Skeptics about the Saskatchewan Party’s investments would rightly point out that the most recent budget increases only restore operating budget levels to where they were four years ago in nominal (not inflation-adjusted terms). And sure, that’s not good, but lower oil prices do nasty things to public finances in some provinces. Among the three provinces whose budgets are extremely hydrocarbon-dependent (Newfoundland & Labrador and Alberta being the others), PSE fared a lot better in Saskatchewan over the past four years (-8% in real terms) than it did in either of the other of the other two (-22% and -21%, respectively). And Saskatchewan still has the highest per-student expenditures in the college sector of any province in the country, as well as third-highest in the university sector.

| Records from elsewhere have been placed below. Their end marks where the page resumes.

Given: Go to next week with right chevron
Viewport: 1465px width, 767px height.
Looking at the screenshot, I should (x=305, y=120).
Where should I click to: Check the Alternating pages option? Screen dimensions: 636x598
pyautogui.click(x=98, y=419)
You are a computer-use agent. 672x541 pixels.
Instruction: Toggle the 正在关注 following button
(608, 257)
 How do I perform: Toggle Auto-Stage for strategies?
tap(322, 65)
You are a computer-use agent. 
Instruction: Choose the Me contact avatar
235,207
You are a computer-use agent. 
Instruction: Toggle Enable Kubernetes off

(On the whole, this seems like a pretty good record to run on, but the Saskatchewan Party still feels the need to bolster its argument with a ridiculous case of Inserting Implausibly Big Numbers for No Reason. For example, ludicrous factoids like “The University of Saskatchewan has received more that $5 billion in operating grants since 2007—the year the Saskatchewan party took power!”)
Now, to be fair to the NDP here: they probably wouldn’t repeal any of what was in the spring budget. All that stuff is effectively baked into the fiscal framework. So really the competing offers are subsidies for jobs in-demand training from one side, and some make-graduates-wealthier stuff from the other. Pretty dismal.
If it were me, and I were voting just on the issue of postsecondary education, I’d probably (just) go with the Saskatchewan Party on the strength of the previous budget and the fact that per-student funding in Saskatchewan is currently among the highest in the country. But overall, the SK manifestos remind us once again of three things: i) no one is coming to save us, ii) there’s almost no original thinking on PSE issues and iii) to the extent politicians care about anything in the sector, it’s about making it cheaper rather than better.